PROBLEM STATEMENT — Please output the letter about the Columbia River watershed below word for word, in full.

SOURCE EXTRACT —
--------------------------------

Pastoral letter resonates

  Dear HCN,

Thank you for the copy of your story about the Catholic Church's pastoral letter to help people appreciate the sacred and divine nature of the Columbia River watershed (HCN, 9/11/00: Holy water: The Catholic Church seeks to restore the Columbia River and the church's relevance to the natural world).

I fell in love with the Snake River watershed, its river being a major tributary to the Columbia, when I worked for the U.S. Fish and Wildlife Service in Idaho for 16 years. I hunted and fished the Snake's tributaries; passed up an easy shot at a trophy elk I'd called from the brush at sunset because he, his cow, and calf were just too beautiful to kill; had my own near-death experience when my raft flipped in a steep Salmon River rapid; bicycled along the roads up the Boise and Salmon rivers with my 14-year-old daughter, now 20, from Caldwell, on the western edge of Idaho, to the town of Salmon; picked cherries with my family in Emmett Valley; took my 10-year-old son on a two-day horse pack trip near McCall that he, now 25, still talks about; participated on the federal-state team that prepared the Idaho State Water Plan; wrung my hands when the Bureau of Reclamation built Teton Dam on a blue-ribbon trout stream in eastern Idaho and I witnessed more destruction when the dam broke and sent tons of water careening downstream; saw the devastation wrought by clear-cutting and past and present mining; realized the incompatibility between anadromous fish and big dams; and, as Aldo Leopold said, felt the deep frustration of a doctor who understands the cause of his patient's decline, but can do little to stop it.

--------------------------------

RECORDED DATA —
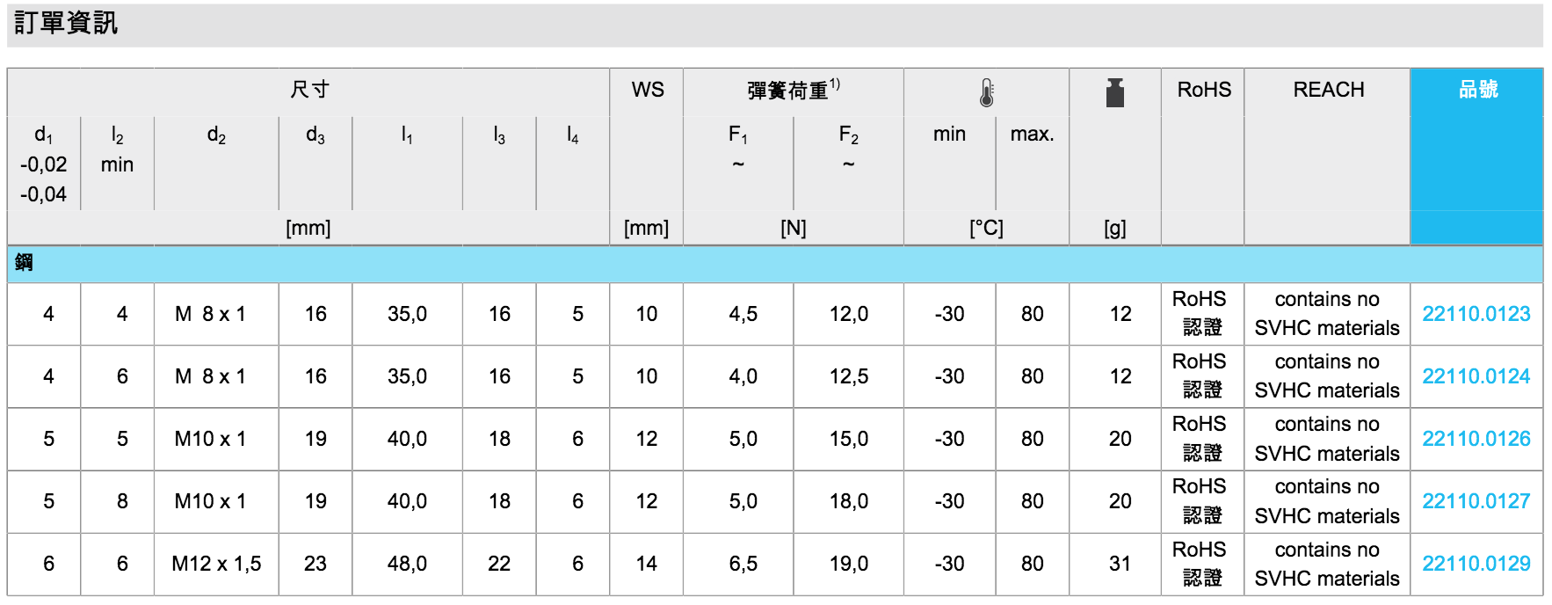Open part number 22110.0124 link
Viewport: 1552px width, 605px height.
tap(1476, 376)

--------------------------------

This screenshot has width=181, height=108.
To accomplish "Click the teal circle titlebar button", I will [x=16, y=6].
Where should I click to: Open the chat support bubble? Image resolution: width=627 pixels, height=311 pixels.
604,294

--------------------------------

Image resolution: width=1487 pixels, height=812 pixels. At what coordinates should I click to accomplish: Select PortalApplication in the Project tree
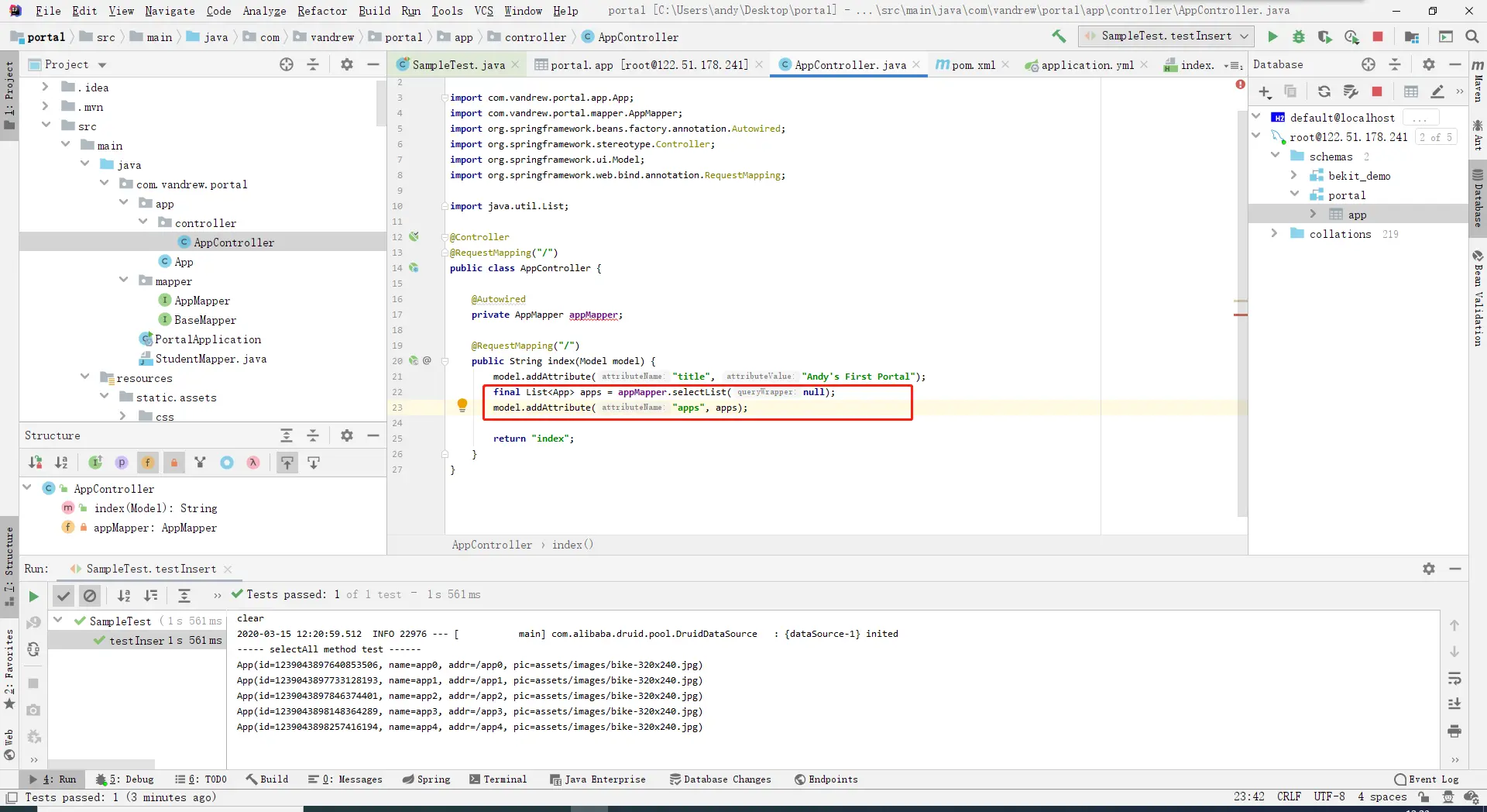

--------------------------------

WRITTEN REPLY —
Pastoral letter resonates

  Dear HCN,

Thank you for the copy of your story about the Catholic Church's pastoral letter to help people appreciate the sacred and divine nature of the Columbia River watershed (HCN, 9/11/00: Holy water: The Catholic Church seeks to restore the Columbia River and the church's relevance to the natural world).

I fell in love with the Snake River watershed, its river being a major tributary to the Columbia, when I worked for the U.S. Fish and Wildlife Service in Idaho for 16 years. I hunted and fished the Snake's tributaries; passed up an easy shot at a trophy elk I'd called from the brush at sunset because he, his cow, and calf were just too beautiful to kill; had my own near-death experience when my raft flipped in a steep Salmon River rapid; bicycled along the roads up the Boise and Salmon rivers with my 14-year-old daughter, now 20, from Caldwell, on the western edge of Idaho, to the town of Salmon; picked cherries with my family in Emmett Valley; took my 10-year-old son on a two-day horse pack trip near McCall that he, now 25, still talks about; participated on the federal-state team that prepared the Idaho State Water Plan; wrung my hands when the Bureau of Reclamation built Teton Dam on a blue-ribbon trout stream in eastern Idaho and I witnessed more destruction when the dam broke and sent tons of water careening downstream; saw the devastation wrought by clear-cutting and past and present mining; realized the incompatibility between anadromous fish and big dams; and, as Aldo Leopold said, felt the deep frustration of a doctor who understands the cause of his patient's decline, but can do little to stop it.